■ WHAT YOU HAVE TO DO:
Output only an exact transcription of the line containing "Screen dimensions: 384x255" and all lines that follow it in the data below.
○ ○ ○ ○ ○
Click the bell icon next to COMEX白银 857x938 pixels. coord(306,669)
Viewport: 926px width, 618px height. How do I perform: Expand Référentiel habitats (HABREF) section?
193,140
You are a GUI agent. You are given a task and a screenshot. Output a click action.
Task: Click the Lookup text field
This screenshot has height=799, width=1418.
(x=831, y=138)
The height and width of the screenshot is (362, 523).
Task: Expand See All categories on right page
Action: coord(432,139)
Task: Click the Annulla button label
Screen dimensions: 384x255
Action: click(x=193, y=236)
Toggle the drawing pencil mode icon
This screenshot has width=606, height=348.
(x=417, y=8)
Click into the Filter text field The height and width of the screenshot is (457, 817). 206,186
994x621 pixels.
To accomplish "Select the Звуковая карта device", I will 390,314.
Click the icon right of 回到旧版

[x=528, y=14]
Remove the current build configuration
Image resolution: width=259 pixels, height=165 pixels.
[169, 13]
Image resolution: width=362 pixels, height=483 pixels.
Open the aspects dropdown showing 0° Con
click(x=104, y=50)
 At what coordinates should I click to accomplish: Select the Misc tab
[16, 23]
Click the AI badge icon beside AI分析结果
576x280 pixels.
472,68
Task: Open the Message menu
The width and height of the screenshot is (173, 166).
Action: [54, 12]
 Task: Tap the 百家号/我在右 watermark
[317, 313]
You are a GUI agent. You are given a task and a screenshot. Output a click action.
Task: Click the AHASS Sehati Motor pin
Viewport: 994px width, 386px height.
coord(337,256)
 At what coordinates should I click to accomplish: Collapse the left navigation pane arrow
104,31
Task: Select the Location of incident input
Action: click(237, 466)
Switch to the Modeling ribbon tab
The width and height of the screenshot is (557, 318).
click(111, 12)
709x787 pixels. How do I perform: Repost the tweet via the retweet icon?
○ ○ ○ ○ ○
■ SOLUTION FOR THIS PROBLEM:
Screen dimensions: 384x255
Action: click(x=193, y=236)
Toggle the drawing pencil mode icon
This screenshot has width=606, height=348.
(x=417, y=8)
Click into the Filter text field The height and width of the screenshot is (457, 817). 206,186
994x621 pixels.
To accomplish "Select the Звуковая карта device", I will 390,314.
Click the icon right of 回到旧版

[x=528, y=14]
Remove the current build configuration
Image resolution: width=259 pixels, height=165 pixels.
[169, 13]
Image resolution: width=362 pixels, height=483 pixels.
Open the aspects dropdown showing 0° Con
click(x=104, y=50)
 At what coordinates should I click to accomplish: Select the Misc tab
[16, 23]
Click the AI badge icon beside AI分析结果
576x280 pixels.
472,68
Task: Open the Message menu
The width and height of the screenshot is (173, 166).
Action: [54, 12]
 Task: Tap the 百家号/我在右 watermark
[317, 313]
You are a GUI agent. You are given a task and a screenshot. Output a click action.
Task: Click the AHASS Sehati Motor pin
Viewport: 994px width, 386px height.
coord(337,256)
 At what coordinates should I click to accomplish: Collapse the left navigation pane arrow
104,31
Task: Select the Location of incident input
Action: click(237, 466)
Switch to the Modeling ribbon tab
The width and height of the screenshot is (557, 318).
click(111, 12)
709x787 pixels. How do I perform: Repost the tweet via the retweet icon?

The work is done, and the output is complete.